Duplicate the entries from the line containing "Task: Click edit icon for Win11-15 row" through the end of the entries, and leave out the pictures.

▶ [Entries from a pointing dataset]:
## Start

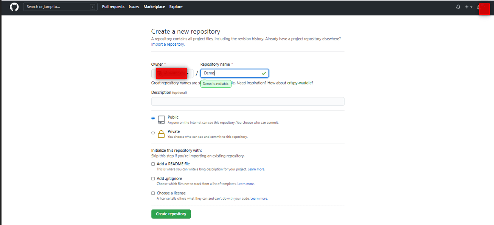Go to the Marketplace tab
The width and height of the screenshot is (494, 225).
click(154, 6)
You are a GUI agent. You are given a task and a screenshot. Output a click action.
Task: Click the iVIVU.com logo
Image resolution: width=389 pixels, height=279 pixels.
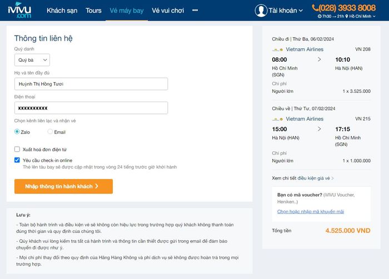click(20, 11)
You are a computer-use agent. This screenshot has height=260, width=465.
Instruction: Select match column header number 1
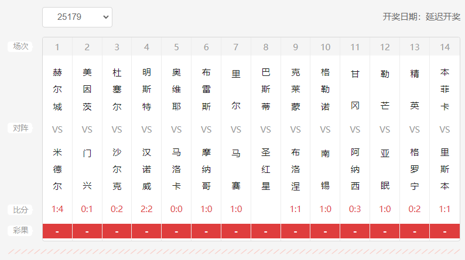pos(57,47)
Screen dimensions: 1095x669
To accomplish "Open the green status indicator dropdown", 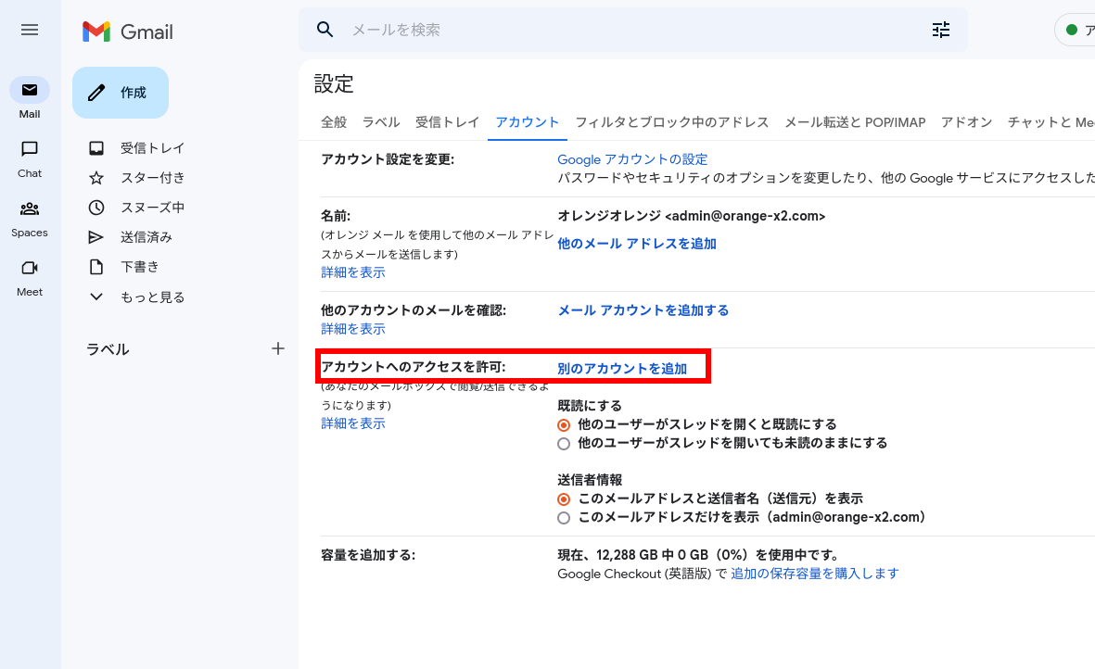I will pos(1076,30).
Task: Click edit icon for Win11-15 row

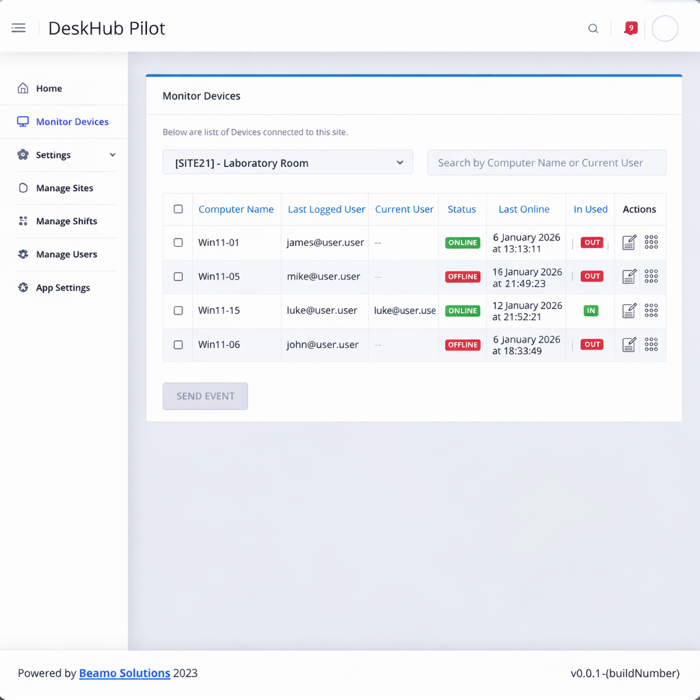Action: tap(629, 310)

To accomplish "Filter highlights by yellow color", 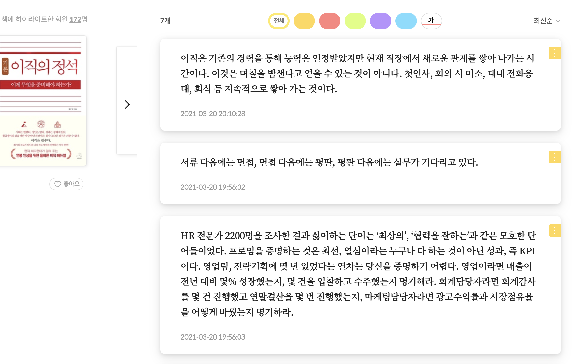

## End

▶ [Exercise result]:
Task: Click edit icon for Win11-15 row

Action: tap(629, 310)

To accomplish "Filter highlights by yellow color", 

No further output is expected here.